TASK DIRECTIONS: Once the data has been read, print it back in full, exactly.

** Opening EXTRACTED MATERIAL block **

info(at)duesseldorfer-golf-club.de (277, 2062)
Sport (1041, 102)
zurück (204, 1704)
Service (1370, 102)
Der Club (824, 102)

** Closing EXTRACTED MATERIAL block **

RESPONSE AREA:
info(at)duesseldorfer-golf-club.de (277, 2062)
Sport (1041, 102)
zurück (204, 1704)
Service (1370, 102)
Der Club (824, 102)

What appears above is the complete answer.